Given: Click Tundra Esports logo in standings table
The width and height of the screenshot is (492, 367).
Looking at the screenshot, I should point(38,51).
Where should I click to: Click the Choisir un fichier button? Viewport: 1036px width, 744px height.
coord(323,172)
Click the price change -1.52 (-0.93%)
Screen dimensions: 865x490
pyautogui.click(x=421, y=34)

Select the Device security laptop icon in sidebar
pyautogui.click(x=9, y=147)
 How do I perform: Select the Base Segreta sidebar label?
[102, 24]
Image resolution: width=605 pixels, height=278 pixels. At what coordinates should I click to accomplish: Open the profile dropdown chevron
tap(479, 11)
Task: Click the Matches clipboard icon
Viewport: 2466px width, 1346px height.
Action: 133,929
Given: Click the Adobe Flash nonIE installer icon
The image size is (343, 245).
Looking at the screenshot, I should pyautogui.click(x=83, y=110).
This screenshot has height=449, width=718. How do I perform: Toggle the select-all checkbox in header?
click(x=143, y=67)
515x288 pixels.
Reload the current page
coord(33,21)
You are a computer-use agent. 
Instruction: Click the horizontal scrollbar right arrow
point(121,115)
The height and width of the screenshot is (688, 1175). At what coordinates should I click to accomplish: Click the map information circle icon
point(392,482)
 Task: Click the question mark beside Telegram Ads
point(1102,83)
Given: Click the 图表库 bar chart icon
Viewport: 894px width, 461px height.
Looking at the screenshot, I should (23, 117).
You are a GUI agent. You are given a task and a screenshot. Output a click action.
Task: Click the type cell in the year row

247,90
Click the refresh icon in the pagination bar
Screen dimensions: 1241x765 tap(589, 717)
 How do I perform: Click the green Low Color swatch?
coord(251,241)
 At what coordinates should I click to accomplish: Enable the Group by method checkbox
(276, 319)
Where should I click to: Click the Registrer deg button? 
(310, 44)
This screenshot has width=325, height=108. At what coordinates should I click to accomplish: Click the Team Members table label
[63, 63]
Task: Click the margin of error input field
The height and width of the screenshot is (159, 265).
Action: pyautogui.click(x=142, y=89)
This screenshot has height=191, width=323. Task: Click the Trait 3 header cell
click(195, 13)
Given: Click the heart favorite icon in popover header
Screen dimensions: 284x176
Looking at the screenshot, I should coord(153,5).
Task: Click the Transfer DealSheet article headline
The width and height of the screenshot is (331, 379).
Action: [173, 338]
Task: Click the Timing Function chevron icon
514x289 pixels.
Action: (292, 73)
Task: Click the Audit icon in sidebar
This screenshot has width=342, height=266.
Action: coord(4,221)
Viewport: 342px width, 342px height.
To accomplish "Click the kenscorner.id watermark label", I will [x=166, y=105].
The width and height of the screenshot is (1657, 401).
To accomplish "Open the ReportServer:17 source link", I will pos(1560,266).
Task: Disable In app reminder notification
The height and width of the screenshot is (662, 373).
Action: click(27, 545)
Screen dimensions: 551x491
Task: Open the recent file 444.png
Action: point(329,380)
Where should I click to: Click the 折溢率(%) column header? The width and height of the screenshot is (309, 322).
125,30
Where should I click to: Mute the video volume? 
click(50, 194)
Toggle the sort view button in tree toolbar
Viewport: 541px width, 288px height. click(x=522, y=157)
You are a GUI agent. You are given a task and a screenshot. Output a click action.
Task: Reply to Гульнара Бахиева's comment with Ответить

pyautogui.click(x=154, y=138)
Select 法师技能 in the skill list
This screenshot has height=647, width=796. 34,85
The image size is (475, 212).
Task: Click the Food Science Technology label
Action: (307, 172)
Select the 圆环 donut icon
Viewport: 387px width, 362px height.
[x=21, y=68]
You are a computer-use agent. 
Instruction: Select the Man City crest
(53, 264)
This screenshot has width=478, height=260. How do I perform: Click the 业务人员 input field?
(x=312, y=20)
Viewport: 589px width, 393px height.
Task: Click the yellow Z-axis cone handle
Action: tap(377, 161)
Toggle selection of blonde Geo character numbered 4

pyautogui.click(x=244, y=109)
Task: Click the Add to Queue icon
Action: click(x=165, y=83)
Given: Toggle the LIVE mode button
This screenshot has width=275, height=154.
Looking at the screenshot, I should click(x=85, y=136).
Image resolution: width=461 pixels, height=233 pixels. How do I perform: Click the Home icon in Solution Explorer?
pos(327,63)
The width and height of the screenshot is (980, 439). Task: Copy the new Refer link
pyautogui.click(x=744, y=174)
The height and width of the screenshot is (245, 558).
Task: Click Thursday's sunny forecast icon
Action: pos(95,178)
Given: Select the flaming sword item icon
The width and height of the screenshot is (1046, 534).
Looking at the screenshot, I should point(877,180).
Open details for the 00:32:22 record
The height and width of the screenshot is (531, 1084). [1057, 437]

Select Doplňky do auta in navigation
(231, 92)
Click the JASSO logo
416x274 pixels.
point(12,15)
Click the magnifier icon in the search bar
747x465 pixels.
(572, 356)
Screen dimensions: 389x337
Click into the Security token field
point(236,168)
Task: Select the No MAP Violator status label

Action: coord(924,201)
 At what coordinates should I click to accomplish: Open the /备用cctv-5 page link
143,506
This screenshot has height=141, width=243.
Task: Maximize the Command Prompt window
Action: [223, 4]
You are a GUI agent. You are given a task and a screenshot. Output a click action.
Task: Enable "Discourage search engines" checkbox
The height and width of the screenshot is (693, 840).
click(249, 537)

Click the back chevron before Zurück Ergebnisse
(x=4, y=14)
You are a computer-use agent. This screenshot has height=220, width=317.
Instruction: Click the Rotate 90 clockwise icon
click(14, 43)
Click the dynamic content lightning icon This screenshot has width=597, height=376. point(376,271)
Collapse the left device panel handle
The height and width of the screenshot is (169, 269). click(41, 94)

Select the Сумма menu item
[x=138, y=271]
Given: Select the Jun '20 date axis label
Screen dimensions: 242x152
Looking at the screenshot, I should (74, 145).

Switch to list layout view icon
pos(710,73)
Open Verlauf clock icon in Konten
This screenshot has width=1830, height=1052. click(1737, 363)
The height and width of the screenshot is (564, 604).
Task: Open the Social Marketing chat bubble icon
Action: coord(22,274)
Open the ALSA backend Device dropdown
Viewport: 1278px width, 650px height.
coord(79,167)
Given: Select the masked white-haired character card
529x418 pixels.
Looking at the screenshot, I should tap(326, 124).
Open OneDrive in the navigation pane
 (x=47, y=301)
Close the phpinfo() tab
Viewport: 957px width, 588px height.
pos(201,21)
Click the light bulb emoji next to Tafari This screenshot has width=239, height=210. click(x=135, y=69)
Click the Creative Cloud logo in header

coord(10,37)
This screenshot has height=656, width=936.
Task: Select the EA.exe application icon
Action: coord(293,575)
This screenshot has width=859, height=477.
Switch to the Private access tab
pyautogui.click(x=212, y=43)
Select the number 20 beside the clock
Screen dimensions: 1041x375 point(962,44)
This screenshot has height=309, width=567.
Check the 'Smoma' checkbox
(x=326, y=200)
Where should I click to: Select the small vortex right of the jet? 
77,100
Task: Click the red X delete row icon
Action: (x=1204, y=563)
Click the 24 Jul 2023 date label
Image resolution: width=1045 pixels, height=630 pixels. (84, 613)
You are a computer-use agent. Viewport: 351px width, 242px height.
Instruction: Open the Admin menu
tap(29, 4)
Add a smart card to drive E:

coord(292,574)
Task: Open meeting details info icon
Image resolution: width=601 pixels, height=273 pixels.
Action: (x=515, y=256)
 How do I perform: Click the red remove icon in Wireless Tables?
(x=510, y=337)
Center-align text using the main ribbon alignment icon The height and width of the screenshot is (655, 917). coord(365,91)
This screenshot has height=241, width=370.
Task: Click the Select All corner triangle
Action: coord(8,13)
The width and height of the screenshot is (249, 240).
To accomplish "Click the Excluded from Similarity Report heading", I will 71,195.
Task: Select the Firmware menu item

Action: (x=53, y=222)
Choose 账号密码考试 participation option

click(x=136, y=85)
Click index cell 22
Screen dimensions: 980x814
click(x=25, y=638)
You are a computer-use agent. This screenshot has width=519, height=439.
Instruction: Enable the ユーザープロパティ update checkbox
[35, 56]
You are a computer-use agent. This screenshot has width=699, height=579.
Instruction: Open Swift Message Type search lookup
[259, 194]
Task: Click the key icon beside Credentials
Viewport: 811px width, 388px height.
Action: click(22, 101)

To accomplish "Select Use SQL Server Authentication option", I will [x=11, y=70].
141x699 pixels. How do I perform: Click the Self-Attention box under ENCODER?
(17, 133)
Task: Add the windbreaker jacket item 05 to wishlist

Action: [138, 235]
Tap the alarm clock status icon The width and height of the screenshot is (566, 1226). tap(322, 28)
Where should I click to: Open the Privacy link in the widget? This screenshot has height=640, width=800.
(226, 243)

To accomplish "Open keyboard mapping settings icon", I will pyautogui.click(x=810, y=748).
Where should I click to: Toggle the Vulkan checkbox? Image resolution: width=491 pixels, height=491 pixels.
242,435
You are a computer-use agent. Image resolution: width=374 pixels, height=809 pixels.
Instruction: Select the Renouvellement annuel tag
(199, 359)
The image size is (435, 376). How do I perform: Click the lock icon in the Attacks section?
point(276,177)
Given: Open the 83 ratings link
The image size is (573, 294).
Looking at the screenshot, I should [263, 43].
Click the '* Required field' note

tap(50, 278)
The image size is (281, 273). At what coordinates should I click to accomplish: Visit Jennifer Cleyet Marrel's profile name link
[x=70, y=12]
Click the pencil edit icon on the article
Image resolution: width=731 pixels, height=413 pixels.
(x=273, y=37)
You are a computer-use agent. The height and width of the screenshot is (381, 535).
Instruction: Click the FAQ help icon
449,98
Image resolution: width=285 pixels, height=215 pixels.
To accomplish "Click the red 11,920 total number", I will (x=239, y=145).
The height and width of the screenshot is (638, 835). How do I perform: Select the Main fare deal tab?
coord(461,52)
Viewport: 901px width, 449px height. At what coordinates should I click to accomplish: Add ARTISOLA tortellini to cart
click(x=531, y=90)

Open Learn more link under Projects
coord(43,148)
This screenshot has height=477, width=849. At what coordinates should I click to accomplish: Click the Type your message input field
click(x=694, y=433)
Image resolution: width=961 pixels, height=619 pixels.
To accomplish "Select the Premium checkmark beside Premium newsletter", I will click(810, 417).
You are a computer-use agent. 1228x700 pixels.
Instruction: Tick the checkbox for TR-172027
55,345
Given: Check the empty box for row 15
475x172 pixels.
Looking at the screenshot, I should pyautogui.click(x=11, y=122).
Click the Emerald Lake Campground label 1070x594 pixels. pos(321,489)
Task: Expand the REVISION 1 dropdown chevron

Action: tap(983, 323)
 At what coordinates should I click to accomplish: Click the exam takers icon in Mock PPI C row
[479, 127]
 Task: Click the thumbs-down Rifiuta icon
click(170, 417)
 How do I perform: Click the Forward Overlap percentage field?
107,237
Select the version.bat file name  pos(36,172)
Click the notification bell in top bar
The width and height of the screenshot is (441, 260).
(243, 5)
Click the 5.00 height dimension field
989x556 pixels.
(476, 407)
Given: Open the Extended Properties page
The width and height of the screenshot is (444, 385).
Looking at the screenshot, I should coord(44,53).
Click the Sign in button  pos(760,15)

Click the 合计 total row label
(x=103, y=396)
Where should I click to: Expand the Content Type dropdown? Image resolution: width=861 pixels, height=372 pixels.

■ Task requirements ■
Taking the records above, retype every line from the one with "Task: Expand the REVISION 1 dropdown chevron" down to the one with "Click the Sign", exactly and with nothing else.

■ Answer box ■
Task: Expand the REVISION 1 dropdown chevron

Action: tap(983, 323)
 At what coordinates should I click to accomplish: Click the exam takers icon in Mock PPI C row
[479, 127]
 Task: Click the thumbs-down Rifiuta icon
click(170, 417)
 How do I perform: Click the Forward Overlap percentage field?
107,237
Select the version.bat file name  pos(36,172)
Click the notification bell in top bar
The width and height of the screenshot is (441, 260).
(243, 5)
Click the 5.00 height dimension field
989x556 pixels.
(476, 407)
Given: Open the Extended Properties page
The width and height of the screenshot is (444, 385).
Looking at the screenshot, I should coord(44,53).
Click the Sign in button  pos(760,15)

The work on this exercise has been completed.